Notion database for article dev

Winkletter • 12 Dec 2021 •
Weekends are dangerous for me. I get sucked into new projects that sometimes go nowhere. I’m hoping today’s project won’t stall and drop like the proverbial lead balloon. It has potential.
It started with a spreadsheet I made yesterday on Google Docs. I realized I could make a 3x3 grid to develop article ideas. The grid lays out the eight different parts of the article template I use plus a title. The spreadsheet rearranges the squares into an outline I can then paste into an editor and start drafting. It worked like a charm. I took my first abandoned article on Medium and broke it into three different article ideas: meal kits for single people, couples, and families. That article started off as “everything I know about meal kits” and has now become three outlines for specific audiences and their needs.

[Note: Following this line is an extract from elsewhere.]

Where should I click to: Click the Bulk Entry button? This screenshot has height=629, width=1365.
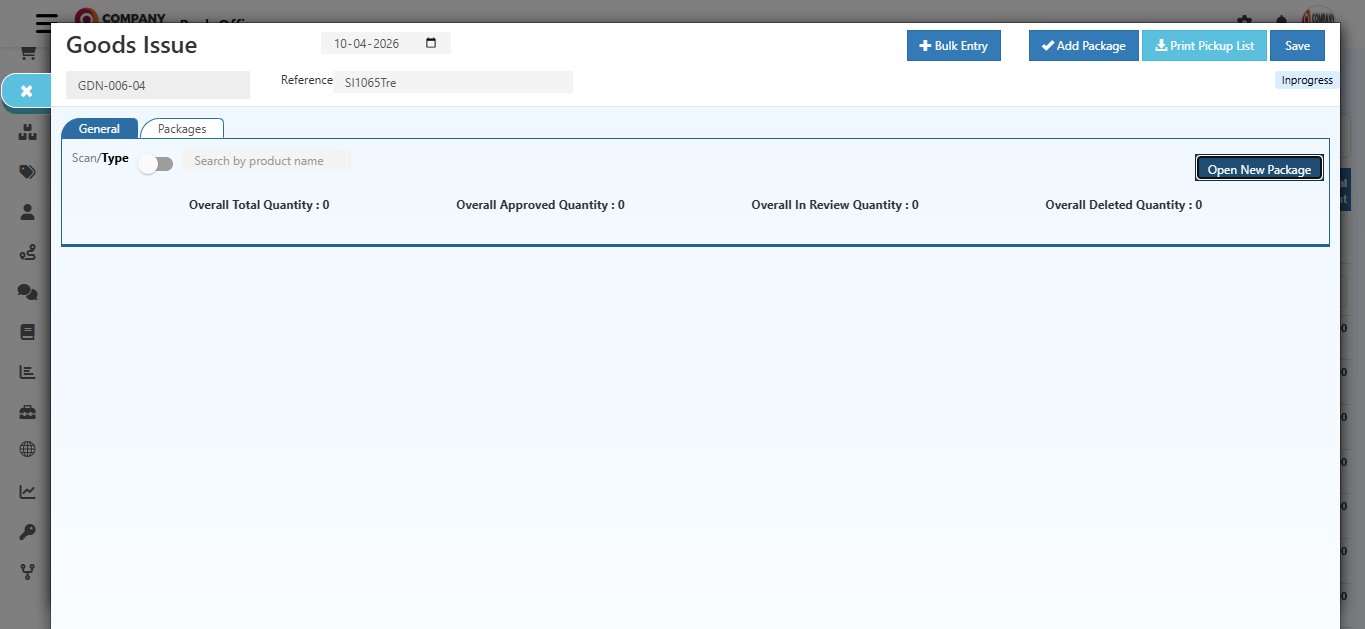coord(953,45)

But I soon realized it will be cumbersome to keep creating new worksheets. Dare I say it? It’s time for a database.
The 9 Square Template
So I spent my morning creating a Notion database that’s similar to a Zettelkasten I abandoned. Records in the database can be 🔘 an index, what I’m calling 9️⃣
a 9 square, or ⏹️ a square.
- The indexes contain article ideas, here called 9 squares.
- The 9 squares are article ideas and each contain nine topics laid out in a 3x3 grid.
| TITLE | EMPATHY| ACTION |
| USER Lead | USER Rival | USER Ally|
| NEED Goal | NEED Flaw | INSIGHT |
The nice thing about this is I can work on articles individually, or develop articles using either a top down or bottom up approach.
Bottom Up Development with Orphans
The database can have orphans that are listed by a special index record called “Lil Orphan Index”–it shows squares that aren’t indexed by anything else.
- If I have an idea for a title but no idea what it means, I add it as a title not indexed by anything.
- If I notice a viewpoint out in the world that seems unhelpful, I can add a USER Rival record.
- If I have an insight I can drop it in as a free-floating insight to develop later.
Top Down Development with Indexes
The indexes can be used to generate connected article ideas without necessarily assigning any content to them, not even a title. For example, next year I want to publish 52 articles about writing fiction. I have a list of 52 topics–like character, vignette, and theme–which I’m adding to an index called 52 Weeks about Writing Fiction. I can create the 9 square article stubs without really having any particular insight about them. Then as I come up with an idea, a problem, or a solution I can start to flesh out the parts. So, for example, as I’m reading a story and have an insight that you shouldn’t introduce characters until they are important to the story. That’s now the insight in my “character” focused article for the 52 week project. That becomes the seed for a fully fleshed-out article.
Individual Articles as 9 Squares
When I’m ready to flesh out an article I work from the page view for the 9 square. I fill in each part of the grid with a sentence of two. This gives me the ability to compare related squares. For example, the Rival should be related to the Flawed viewpoint. That’s what makes them the rival, they have a rival viewpoint that will interfere with the goal. Likewise, the Ally is related to the Insight.
I could also generate new orphans while writing an article. I might have an insight that doesn’t belong in this article. I can add it then unassign it from that article so it becomes an orphan.
Then I can write each part of the article by opening one square at a time and writing more deeply about each topic. I lose a bit of efficiency since I’ll have to copy and paste the individual parts into the Medium editor later, but that’s not a huge inefficiency compared to the time I hope to gain keeping ideas organized.
It’s a bit ambitious. I could have simplified things by focusing on just three parts: audience, pain point, and solution. But I’m going to try it out for writing articles next year with this 52-week project.